Shuvashree Ghosh’s Across Borders recounts Bangladesh’s war of liberation from the perspective of a young girl. In an email interview with Yogesh Vajpeyi, the debutant novelist talks about writing and shared history of the subcontinent. Excerpts:

When did you decide on the debut novel?

I started writing Across Borders in early 2010, soon after I quit my job. I had a two-decade-long career with various companies, but this novel was a dream that I had been nurturing for a long time, and I pursued it with a single-minded purpose. I believe any job must be done in all sincerity, with focus. I have the satisfaction of having done my best, irrespective of the outcome.

Why choose a past you had not witnessed?

Across Borders is my endeavour to reach out to the world at large with my views...and what better mode to start with, than through the telling of a tale of my roots. My parents are from erstwhile East Pakistan. They both came to India before they met. I have grown up on tales of their struggles, and that of their relatives and friends. All of the characters of my novel are inspired by real people, though not always inter-related. I merely wove their stories into this garland of a novel, in tribute to their struggles, with my personal views and the power of my imagination. Even today there are perhaps a million Mayas in Calcutta alone. By the time I grew up, their troubles were a thing of the past, but you really never get away from the memories of the upheaval and uprooting, if you happen to be living in Kolkata.

Research for the novel

Before I set out to write the novel, I chalked a plan—the number of chapters it would have, their headings, the content of every chapter, the issues I wanted to project and the characters or events. I researched every issue that I wrote about in telling the tale—the diseases that afflict some of the characters, the events around the Bangladesh War and of course the social and cultural issues like polygamy, widow remarriage, religious practices of Hindus, Muslims and Christians, and a host of others. It took me one and a half years of focussed work, about 10 hours a day, to complete the novel.

How do you look at Maya, victim or fighter?

Definitely a fighter. Her sisters’ lives are in contrast to hers, though they too were born and raised in similar circumstances. I have tried to depict the differences between a victim and a fighter.

How do you view the ongoing social conflict in North-East and Bangladesh?
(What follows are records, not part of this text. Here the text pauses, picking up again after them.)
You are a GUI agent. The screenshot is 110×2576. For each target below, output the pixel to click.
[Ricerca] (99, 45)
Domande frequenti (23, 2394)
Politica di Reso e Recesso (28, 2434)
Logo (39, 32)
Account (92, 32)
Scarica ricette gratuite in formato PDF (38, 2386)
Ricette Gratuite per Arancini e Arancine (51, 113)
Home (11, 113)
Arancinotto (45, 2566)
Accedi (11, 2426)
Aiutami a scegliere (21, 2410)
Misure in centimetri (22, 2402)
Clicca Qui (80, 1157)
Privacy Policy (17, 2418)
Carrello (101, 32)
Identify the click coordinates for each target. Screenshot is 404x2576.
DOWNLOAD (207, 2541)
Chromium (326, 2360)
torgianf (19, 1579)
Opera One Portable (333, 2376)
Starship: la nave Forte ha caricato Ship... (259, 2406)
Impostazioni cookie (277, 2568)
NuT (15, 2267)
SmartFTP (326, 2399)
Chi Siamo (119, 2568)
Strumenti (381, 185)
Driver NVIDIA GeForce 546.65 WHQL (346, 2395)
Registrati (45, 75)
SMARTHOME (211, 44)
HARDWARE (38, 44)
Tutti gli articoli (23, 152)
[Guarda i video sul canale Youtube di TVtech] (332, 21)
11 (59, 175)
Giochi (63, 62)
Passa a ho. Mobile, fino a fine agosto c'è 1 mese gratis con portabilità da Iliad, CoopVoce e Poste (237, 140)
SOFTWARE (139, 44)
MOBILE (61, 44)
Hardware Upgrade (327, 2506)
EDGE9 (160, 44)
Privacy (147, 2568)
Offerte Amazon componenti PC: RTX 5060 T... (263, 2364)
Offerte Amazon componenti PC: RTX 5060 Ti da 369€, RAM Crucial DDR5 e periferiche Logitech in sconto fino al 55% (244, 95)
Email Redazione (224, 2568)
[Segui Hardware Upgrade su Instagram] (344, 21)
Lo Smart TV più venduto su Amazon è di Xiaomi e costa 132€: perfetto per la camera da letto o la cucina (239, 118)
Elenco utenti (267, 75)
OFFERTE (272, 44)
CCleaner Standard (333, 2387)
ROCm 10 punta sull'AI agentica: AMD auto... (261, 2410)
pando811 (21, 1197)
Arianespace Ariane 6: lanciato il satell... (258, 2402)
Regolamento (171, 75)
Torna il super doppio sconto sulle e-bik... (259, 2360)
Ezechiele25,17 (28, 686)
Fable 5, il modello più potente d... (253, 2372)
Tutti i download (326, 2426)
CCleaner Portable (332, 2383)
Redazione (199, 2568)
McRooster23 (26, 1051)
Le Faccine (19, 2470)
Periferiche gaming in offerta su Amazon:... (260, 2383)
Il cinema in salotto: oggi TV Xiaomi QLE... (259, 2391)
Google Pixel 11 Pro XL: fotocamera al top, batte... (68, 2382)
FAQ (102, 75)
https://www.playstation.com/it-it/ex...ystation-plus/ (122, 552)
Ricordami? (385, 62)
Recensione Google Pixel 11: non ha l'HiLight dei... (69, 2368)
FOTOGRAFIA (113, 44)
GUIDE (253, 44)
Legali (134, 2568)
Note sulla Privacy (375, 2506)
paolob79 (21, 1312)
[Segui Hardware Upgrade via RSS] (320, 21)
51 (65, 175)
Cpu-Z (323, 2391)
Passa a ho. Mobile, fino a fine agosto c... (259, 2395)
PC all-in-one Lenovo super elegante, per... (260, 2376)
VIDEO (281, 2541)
Bangladesh and India have had a long common cultural, economic and political history. West Bengal and Tripura speak Bengali as does Bangladesh. The conflicts are multifarious and justifiable when looked at from either side of the border. When international boundaries are coined out of local tehsil boundaries, not respecting ethnicity and culture, they result in conflicts.

Favourite authors

Gabriel García Márquez, Haruki Murakami, Chimamanda Ngozi Adichie, J M Coetzee, Frank McCourt. The list is slowly growing.

What are you planning next?

I am working on a sequel to Across Borders…I am also planning on writing a memoir of an Indian soldier who was in the frontline during the Bangladesh War.